According to studies, 93% of women don’t like their body. Well, that’s a sad number! I think it’s really worth talking about this issue and how we can build a positive body image for everyone, no matter what their age is.
Join us in this episode as we listen more from Kathy Smith and how she helps empower women to build a positive body image.
Donny Osmond: Hi, I'm Donny Osmond, and welcome to the Brain Warriors Way, hosted by my friends Daniel and Tana Amen. Now in this podcast, you're going to learn that the war for your health is one between your ears. That's right, if you're ready to be sharper and have better memory, mood, and focus, well then stay with us. Here are Daniel and Tana Amen.
Dr Daniel Amen: Welcome back.
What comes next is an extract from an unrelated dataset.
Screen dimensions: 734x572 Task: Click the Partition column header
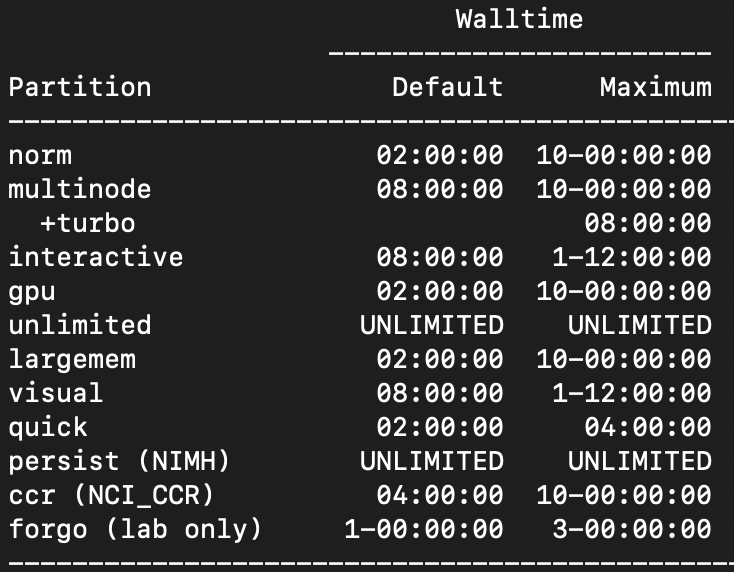(80, 87)
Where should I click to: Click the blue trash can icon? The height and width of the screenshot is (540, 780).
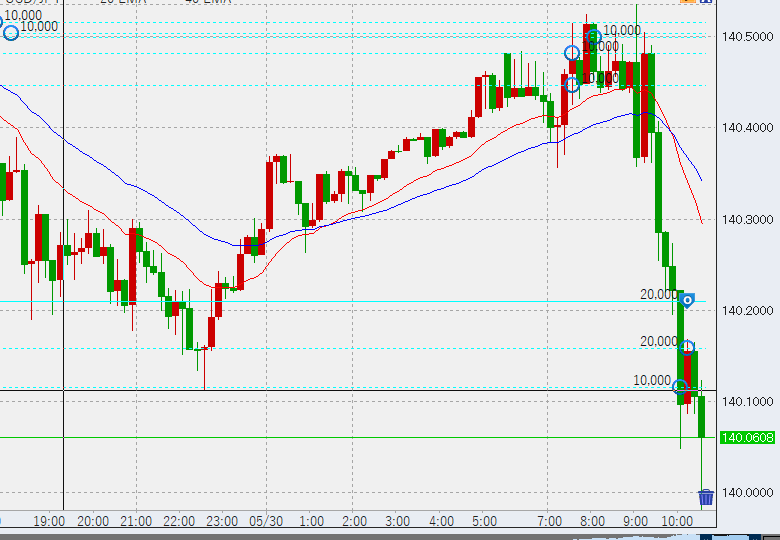point(706,497)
We are here with our friend Kathy Smith, and having such a good time. But we're going to get really serious on a little issue-
Tana Amen: and a little personal.
Dr Daniel Amen: That devastates many, many people; especially women. Do you want to introduce her?
Tana Amen: I do. Kathy, thank you so much for being here, and I know you have touched to many women's lives in a very personal way; millions of women, actually, me included. I mentioned when we first introduced you in our first podcast that you touched me at a very difficult time in my life, and it's something that I've just recently started sharing with people. It's not easy to be vulnerable for us women; I used to have that disease of perfectionism.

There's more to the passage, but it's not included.